Archive for the ‘Gang of Four’ Category

Gang of Four — What Happens Next

Wednesday, March 4th, 2015

Anyone who’s ever participated in a first year philosophy class would be aware of Theseus’s ship; a thought experiment that asks whether or not the eponymous trireme, with all its constituent parts replaced, can still be called the original vessel. This philosophical puzzle can be applied to the newest release from Gang of Four, an iconic band whose foundational members have slowly whittled away to the point that only guitarist Andy Gill remains. It’s a little easier to decide here than in the original scenario, because the basic components of the band haven’t entirely been replaced yet; Gill’s trademark contributions are still present, heard in familiar, single-note guitar riffs played to clattering staccato beats.
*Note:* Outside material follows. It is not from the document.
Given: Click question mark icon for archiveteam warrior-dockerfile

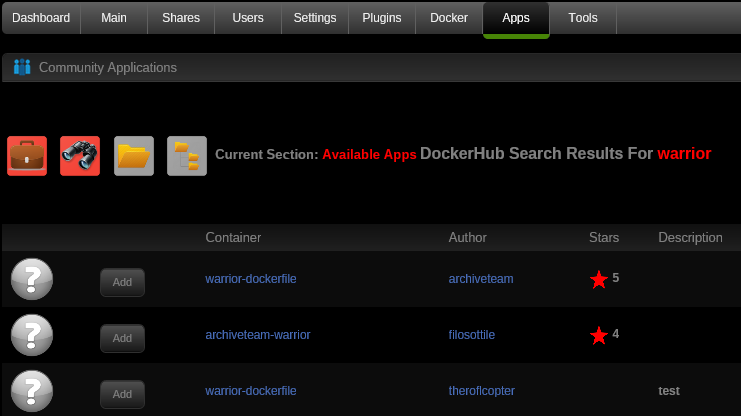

The politics also remain, with songs like “Obey the Ghost” and “First World Citizen” making passionate social commentary on our consumer-focused, technologically saturated modern world. But just about everything else has changed, leaving few connections to the band that came before. Inconsistency itself is not a problem, as Gang of Four have always been experimental, but it does the question remains: are they still really Gang of Four?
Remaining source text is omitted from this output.